As the gold dust settles on this year's ceremony, the results are being met with the usual cries of surprise and dismay. Why? The Oscars has been getting it so completely wrong since its inception, the only mystifying thing is that anyone takes it seriously at all.
But even aside from the subjective argument that the Oscars consistently fails to reward "great movies", their more troubling flaw is a refusal to recognise important, era-defining ones - an issue that goes to the very heart of its purpose. Its continual embracing of the bland is not by coincidence, it's by design.
Set up in 1928 with the express purpose of mollifying censors and right-wing critics who saw Hollywood as debauched and amoral, the Oscars has always returned to that offensively unchallenging remit. The Academy had been established the previous year by MGM head Louis B Mayer as an anti-union move. As early as the first ceremony, its awards overlooked King Vidor's progressive liberal drama The Crowd in favour of the dazzling but apolitical romance Sunrise. It's barely deviated since. If in doubt: play safe.

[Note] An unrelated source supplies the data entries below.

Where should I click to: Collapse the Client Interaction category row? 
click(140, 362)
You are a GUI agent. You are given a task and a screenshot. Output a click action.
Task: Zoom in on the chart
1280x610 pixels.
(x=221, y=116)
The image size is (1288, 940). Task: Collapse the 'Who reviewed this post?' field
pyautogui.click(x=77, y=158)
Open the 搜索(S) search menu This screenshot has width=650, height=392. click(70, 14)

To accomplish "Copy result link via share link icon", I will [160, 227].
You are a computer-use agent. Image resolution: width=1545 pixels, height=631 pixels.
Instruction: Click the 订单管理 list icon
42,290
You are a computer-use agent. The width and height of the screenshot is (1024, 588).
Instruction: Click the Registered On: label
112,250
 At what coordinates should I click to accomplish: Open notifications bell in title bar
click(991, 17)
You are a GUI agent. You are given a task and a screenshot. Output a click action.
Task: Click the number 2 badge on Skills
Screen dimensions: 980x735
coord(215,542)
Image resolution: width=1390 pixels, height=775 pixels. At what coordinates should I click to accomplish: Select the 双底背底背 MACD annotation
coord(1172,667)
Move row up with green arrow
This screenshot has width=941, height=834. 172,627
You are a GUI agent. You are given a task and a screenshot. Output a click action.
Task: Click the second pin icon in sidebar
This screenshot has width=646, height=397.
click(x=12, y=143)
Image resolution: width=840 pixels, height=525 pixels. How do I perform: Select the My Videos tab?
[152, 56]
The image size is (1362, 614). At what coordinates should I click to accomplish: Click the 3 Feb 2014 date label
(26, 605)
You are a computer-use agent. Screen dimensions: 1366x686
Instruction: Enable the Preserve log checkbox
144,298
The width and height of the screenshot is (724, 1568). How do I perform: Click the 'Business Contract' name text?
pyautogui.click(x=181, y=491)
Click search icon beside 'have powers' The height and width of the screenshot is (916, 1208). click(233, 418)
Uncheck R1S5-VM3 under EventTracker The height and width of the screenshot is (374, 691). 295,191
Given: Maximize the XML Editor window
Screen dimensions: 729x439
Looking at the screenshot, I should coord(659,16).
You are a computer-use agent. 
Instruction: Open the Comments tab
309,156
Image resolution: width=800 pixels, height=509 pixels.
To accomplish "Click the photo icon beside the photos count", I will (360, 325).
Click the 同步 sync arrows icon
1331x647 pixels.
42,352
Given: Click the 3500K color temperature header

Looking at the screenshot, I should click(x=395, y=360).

Social polemics, state-of-the-nation dramas and movies that with one fell swoop have created entire genres have been - and are - consistently ignored, in favour of unchallenging, box-ticking, hateful, award-ogling guff. That underwhelming, simplistic fare can be so easily dismissed as "awards fodder" is a damning indictment of what these events represent. This is the awards ceremony that heralded Rocky over both Taxi Driver and Network, that decided Kramer vs Kramer was not only better than Coppola's Vietnam opus Apocalypse Now, but also knocked the Tin Drum into a cocked hat. That has just overlooked In the Loop. That seems to think Gandhi isn't shit. (The film, not the man).
The awards are reactionary, even regressive, with pet fixations that members think compensate for their general blinkeredness. Disabled people are sort of alright, and gays can get up to what they want - so long as we don't have to really see it - but keep the dissidents and the self-possessed blacks away at all costs. The Oscars have always prized the worthy and the preachy above the challenging or the new, consistently celebrated the cautious, the mawkish and the dull. The awards are pointless and redundant, irrelevant and obscene. And did you see what Sandra Bullock was wearing?